TASK STATEMENT:
In the essay on quitting Facebook, which Bible passage does the writer say Paul uses to admonish readers?

SELECTED EXCERPT:
****************
Why I Broke Up with Facebook, Part 2

Photo Courtesty of Alexandre Dulaunoy

Last week, I shared about the relationship landmines that are intrinsic to Facebook usage.  It may have appeared I’m completely innocent and ever the victim of the landmines, never planting them myself.

Confession: I’m guilty, too.  In fact, I’ve been called to testify for the defense in the War Crimes Tribunal for FB landmines.

According to Wikipedia, landmines were originally designed for two main uses:

  1. To create defensive tactical barriers, channeling attacking forces into predetermined fire zones or slowing an invasion force’s progress to allow reinforcements to arrive; and
  2. To act as passive area-denial weapons (in order to deny the enemy use of valuable terrain, resources or facilities when active defense of the area is not desirable or possible).

 I have used FB to exert control over my relationships.

By creating defensive tactical barriers, I’ve channeled all of my relationships into a predetermined zone where I don’t have to express any vulnerabilities, inconsistencies or realities of my life. 

I can keep the messy parts in the messy parts. 

And, the fun, exciting, even impressive parts, I can share online. 

But, by keeping my FB friends in the predetermined zone, I have avoided and even detached from cultivating emotional intimacy with others.

It hasn’t even required that much effort.  It’s a passive area-denial weapon

I don’t have to defend my insecurities because they’re not even on display. 

I don’t have to explain to anyone why I’m upset about something, because they don’t even know that I am upset.

Trouble is, that’s not a real relationship. 

It’s a false sense of intimacy based on snapshots of my life.  And, when a relationship is nurtured solely through snapshots, my friends are missing the big picture


I desire true intimacy with others.

I want my friends to know I don’t have it all together.

I want to be known and to be loved for who I am, in the midst of my messiness. 

It’s too much work to keep up that façade in real life.

I want to break down the defensive tactical barriers and diffuse the boundaries of the predetermined zone

I want to live like Paul admonishes us to live in Ephesians 4:25,

             25 Therefore, laying aside falsehood, SPEAK TRUTH EACH ONE of you WITH HIS NEIGHBOR, for we are members of one another.

I can start by continually asking myself,

What if I logged out of Facebook and logged into my real life?
****************
INFORMATION SUPPLIED:
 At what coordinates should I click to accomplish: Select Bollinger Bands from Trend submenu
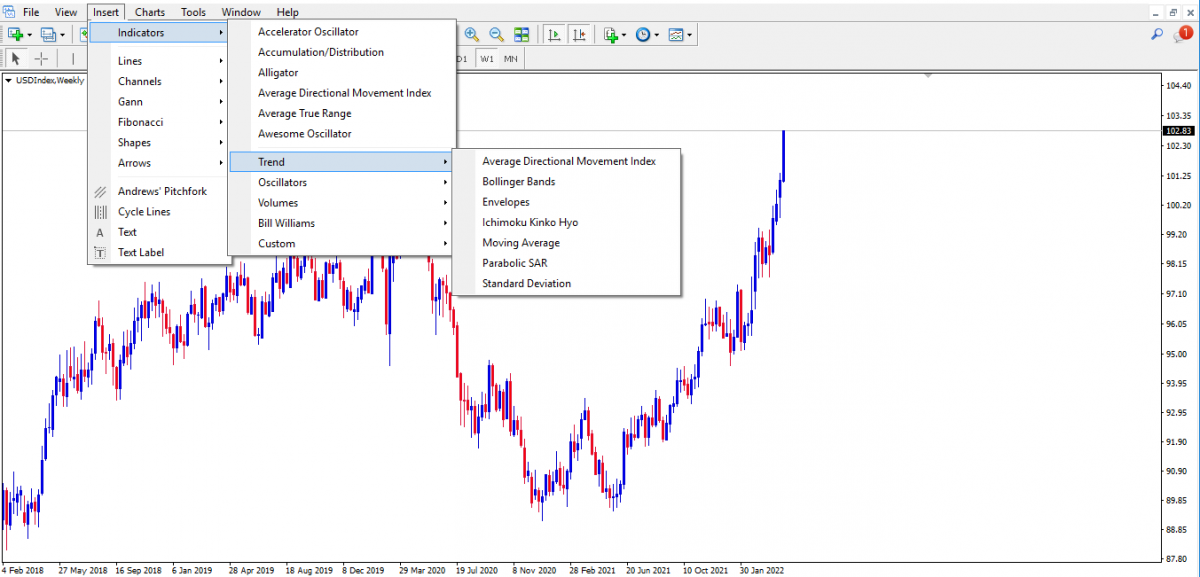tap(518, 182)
****************
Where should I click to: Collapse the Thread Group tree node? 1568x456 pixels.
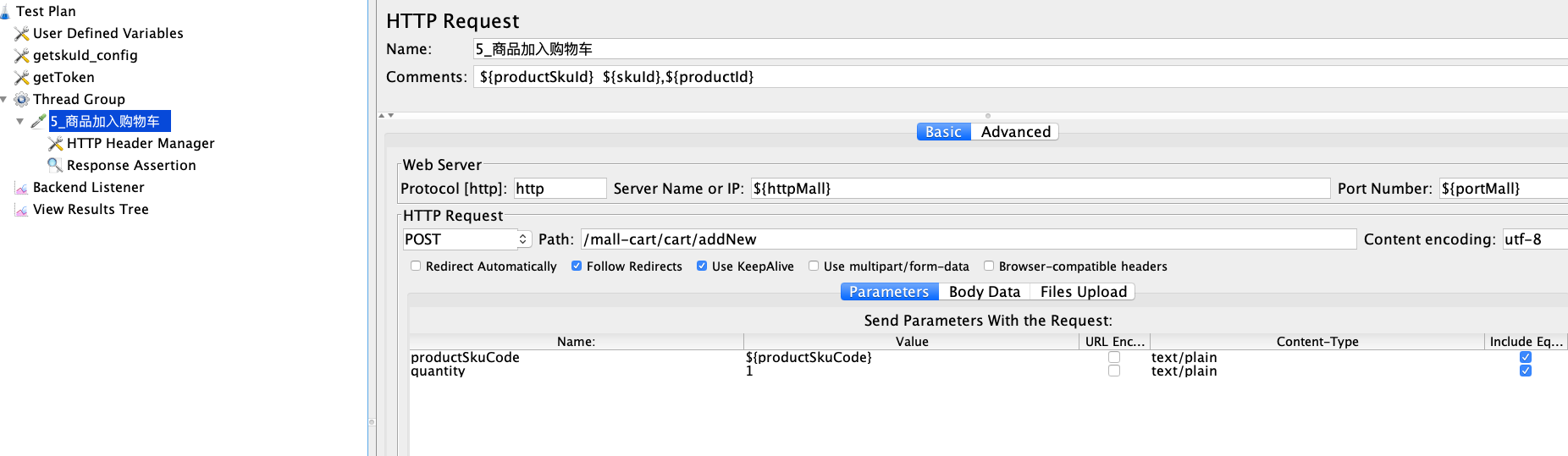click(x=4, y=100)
****************
THE REPLY:
Ephesians 4:25